Yahoo’s new chatbot will nag your family for you (Read by Alexandria H.)
Yahoo has a new SMS-based service to help families manage their busy schedules. Called Captain, the digital assistant uses artificial intelligence to keep you and your family up to date on each other’s whereabouts. Users simply text instructions to Captain, which then sends out reminders to relevant family members. Because Captain is text-message based, you don’t need a smart phone to use it, nor do you need to worry about someone uninstalling an app and missing those nifty reminders. This goes to show that sometimes, simpler is better.
An artist helps iTunes’ user agreement go down easy (Read by Heidi B.)
Let’s be real: Few things are more boring than lengthy user agreements. Wouldn’t it be nice if they came in the form of, say, comics? Well now they do! Artist R. Sikoryak has published “Terms and Conditions,” a graphic novel that delivers Apple’s iTunes user agreement within snippets of various comics. Even cooler yet, Sikoryak dressed a character in each comic in Steve Jobs’ signature outfit of glasses and a black turtleneck.
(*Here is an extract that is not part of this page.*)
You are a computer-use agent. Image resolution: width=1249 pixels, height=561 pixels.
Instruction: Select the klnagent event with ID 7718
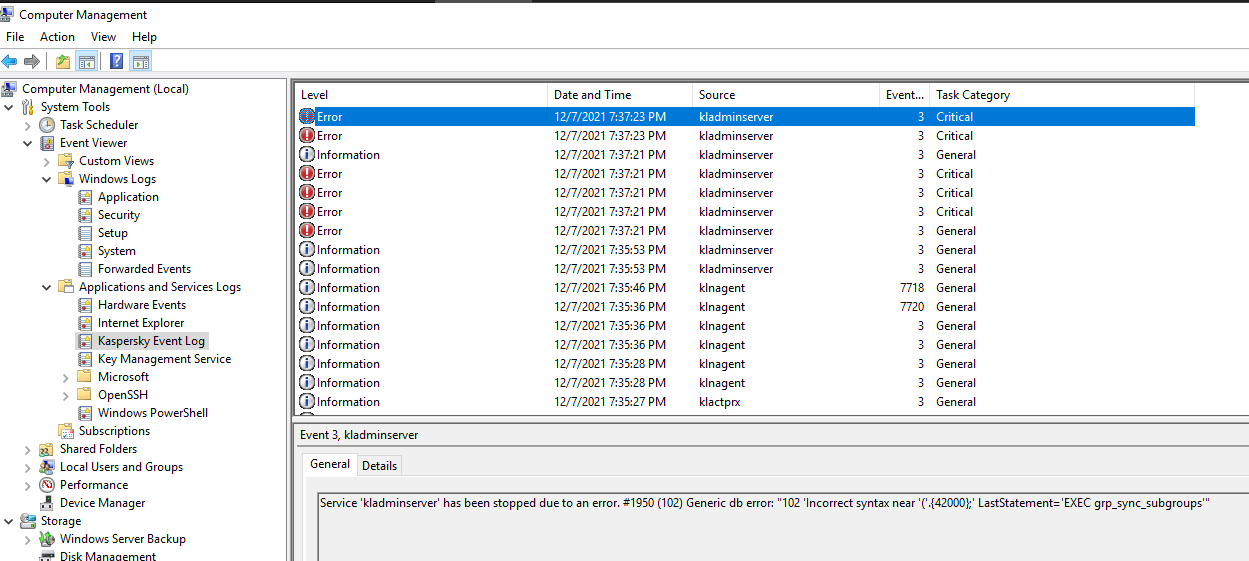[x=721, y=288]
Check out this article to see Apple-fied versions of your favorite comics, from “Garfield” to “Wonder Woman.” Fine print was never so fun!
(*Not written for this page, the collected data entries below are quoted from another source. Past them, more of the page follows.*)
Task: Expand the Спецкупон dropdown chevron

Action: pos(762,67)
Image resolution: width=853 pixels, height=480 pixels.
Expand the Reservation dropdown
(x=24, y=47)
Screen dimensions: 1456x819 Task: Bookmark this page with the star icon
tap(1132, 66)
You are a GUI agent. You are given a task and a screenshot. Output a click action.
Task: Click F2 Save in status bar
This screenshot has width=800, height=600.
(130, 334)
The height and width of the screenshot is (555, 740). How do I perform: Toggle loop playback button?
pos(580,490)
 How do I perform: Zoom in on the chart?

Can Amazon Echo help solve a murder? Police will soon find out. (Read by Camillia S.)
In a world flooded with connected devices, the line between private and public is becoming increasingly blurred. Case in point: Could an Amazon Echo hold the one piece of evidence to crack a murder case wide open, and if so, should it be admissible in a court of law? Those are the questions being asked in this Arkansas murder case, which is reminiscent of the widely-reported fight between Apple and the FBI over the tech giant’s refusal to unlock an iPhone that belonged to one of the gunman in the 2014 San Bernardino shooting. The difference is that, in this particular case, the defendant has given police the green light to access his Echo recordings.
While Alexa (the name of Echo’s digital assistant) is always listening, she isn’t always recording, so I’m not sure what detectives are expecting to find. But as everyday life grows evermore intertwined with technology, the issue of expectation of privacy will increasingly be in the spotlight. I’m curious to see how laws will adapt.